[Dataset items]
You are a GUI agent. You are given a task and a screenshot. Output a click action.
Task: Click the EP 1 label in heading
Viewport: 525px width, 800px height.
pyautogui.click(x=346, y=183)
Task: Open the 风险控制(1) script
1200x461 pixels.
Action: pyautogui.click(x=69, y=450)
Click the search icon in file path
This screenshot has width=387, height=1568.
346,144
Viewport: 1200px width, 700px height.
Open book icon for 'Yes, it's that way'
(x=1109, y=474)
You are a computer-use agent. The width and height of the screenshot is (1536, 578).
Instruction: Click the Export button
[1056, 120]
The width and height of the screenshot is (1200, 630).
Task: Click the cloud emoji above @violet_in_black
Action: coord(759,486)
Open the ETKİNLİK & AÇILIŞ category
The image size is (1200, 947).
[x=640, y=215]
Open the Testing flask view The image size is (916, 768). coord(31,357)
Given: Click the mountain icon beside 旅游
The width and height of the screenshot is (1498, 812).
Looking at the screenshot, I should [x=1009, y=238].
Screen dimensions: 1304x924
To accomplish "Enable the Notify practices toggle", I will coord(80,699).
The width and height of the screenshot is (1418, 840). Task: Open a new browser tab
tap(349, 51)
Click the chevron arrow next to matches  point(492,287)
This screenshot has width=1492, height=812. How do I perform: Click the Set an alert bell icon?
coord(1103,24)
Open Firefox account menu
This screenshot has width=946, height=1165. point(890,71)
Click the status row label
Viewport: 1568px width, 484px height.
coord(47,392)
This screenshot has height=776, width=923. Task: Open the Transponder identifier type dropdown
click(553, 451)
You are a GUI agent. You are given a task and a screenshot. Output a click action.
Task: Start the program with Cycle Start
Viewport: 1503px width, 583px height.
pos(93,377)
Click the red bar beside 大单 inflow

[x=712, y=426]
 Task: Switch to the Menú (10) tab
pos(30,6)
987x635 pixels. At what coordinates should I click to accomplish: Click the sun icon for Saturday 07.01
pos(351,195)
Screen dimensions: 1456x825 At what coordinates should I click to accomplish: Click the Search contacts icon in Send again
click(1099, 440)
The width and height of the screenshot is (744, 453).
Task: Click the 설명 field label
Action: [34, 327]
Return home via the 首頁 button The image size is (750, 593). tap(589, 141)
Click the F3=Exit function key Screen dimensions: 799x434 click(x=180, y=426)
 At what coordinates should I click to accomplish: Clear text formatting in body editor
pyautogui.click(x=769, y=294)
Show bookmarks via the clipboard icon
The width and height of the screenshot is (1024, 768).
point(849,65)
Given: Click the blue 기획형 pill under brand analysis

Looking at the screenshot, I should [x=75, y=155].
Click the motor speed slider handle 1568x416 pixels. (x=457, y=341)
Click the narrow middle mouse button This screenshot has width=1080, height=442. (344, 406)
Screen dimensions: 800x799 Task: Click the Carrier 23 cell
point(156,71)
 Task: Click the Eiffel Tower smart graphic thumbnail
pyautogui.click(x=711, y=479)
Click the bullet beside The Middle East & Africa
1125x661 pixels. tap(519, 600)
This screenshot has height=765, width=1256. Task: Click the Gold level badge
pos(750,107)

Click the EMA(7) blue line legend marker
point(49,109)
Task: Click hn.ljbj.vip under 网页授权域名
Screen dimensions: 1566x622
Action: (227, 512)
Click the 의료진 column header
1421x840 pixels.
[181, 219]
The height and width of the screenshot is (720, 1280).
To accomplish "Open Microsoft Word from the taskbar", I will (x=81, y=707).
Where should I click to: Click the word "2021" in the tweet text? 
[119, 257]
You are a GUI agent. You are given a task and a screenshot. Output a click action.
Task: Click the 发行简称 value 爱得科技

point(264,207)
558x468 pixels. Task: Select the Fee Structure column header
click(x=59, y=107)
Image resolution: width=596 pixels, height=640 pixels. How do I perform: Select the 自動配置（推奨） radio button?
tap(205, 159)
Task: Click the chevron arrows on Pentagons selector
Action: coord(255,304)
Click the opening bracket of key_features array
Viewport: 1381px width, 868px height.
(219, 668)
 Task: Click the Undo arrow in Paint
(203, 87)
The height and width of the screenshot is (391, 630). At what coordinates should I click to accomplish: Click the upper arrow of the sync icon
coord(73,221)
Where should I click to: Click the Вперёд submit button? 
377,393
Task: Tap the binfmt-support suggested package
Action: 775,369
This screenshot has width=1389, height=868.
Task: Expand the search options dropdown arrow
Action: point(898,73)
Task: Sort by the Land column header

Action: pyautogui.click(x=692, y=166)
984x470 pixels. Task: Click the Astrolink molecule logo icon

DIRECTIONS:
Where does "will" appear in the records above? Copy every line that has it.

FINISHED EXERCISE:
To accomplish "Enable the Notify practices toggle", I will coord(80,699).
To accomplish "Open Microsoft Word from the taskbar", I will (x=81, y=707).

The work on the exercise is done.